Among the records below, find the line that has "Privacy policy (612, 2212)"; from there, give the lines again exactly, and stop after the line that has "Power Inverter (89, 1109)".

═════ STORED DATA ═════

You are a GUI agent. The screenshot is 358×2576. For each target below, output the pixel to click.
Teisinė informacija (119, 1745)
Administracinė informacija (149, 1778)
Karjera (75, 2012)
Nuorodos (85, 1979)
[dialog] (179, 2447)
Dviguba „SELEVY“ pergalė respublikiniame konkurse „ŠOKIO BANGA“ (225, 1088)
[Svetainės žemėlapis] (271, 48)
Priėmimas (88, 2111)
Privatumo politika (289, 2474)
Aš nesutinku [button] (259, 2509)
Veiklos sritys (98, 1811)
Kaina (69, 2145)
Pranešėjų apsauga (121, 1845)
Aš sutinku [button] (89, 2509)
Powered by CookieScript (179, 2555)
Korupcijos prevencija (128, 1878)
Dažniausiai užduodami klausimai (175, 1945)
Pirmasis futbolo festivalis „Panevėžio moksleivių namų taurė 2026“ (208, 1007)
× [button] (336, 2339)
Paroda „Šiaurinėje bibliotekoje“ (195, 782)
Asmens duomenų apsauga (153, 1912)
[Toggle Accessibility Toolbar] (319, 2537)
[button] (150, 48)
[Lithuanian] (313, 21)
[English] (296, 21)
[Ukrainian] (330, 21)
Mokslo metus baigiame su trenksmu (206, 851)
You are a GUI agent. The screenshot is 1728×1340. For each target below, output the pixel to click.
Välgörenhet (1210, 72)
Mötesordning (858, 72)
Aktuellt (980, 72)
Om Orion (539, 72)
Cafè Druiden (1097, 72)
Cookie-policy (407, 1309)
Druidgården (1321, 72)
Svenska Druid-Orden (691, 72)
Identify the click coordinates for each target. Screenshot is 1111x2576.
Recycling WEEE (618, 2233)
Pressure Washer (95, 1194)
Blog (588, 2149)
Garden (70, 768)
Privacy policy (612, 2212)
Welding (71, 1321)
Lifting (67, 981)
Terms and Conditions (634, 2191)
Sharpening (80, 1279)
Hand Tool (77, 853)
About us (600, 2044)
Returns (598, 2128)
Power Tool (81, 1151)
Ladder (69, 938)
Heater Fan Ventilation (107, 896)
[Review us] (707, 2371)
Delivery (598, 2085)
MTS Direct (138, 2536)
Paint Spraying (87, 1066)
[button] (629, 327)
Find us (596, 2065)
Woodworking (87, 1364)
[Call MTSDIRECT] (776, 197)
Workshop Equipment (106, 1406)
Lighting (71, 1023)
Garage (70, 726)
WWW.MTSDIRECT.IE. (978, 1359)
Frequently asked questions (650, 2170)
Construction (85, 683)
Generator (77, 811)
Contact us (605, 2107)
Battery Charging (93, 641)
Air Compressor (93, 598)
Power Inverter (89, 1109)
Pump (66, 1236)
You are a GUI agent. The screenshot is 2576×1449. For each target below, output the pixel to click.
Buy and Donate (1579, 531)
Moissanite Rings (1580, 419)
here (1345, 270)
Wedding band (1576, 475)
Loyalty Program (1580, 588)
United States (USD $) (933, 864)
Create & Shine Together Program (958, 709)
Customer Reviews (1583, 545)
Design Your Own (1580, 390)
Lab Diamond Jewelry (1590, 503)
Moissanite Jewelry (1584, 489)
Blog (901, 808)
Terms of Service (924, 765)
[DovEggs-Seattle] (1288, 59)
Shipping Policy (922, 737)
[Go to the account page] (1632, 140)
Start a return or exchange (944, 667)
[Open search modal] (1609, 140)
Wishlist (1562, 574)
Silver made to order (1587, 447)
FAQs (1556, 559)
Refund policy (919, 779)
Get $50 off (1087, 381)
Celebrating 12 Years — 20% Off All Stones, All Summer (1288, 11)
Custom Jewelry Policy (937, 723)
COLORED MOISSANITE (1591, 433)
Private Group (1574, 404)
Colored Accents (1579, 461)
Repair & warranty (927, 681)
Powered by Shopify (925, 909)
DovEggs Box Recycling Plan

═════

▶ TASK ANSWER
Privacy policy (612, 2212)
Welding (71, 1321)
Lifting (67, 981)
Terms and Conditions (634, 2191)
Sharpening (80, 1279)
Hand Tool (77, 853)
About us (600, 2044)
Returns (598, 2128)
Power Tool (81, 1151)
Ladder (69, 938)
Heater Fan Ventilation (107, 896)
[Review us] (707, 2371)
Delivery (598, 2085)
MTS Direct (138, 2536)
Paint Spraying (87, 1066)
[button] (629, 327)
Find us (596, 2065)
Woodworking (87, 1364)
[Call MTSDIRECT] (776, 197)
Workshop Equipment (106, 1406)
Lighting (71, 1023)
Garage (70, 726)
WWW.MTSDIRECT.IE. (978, 1359)
Frequently asked questions (650, 2170)
Construction (85, 683)
Generator (77, 811)
Contact us (605, 2107)
Battery Charging (93, 641)
Air Compressor (93, 598)
Power Inverter (89, 1109)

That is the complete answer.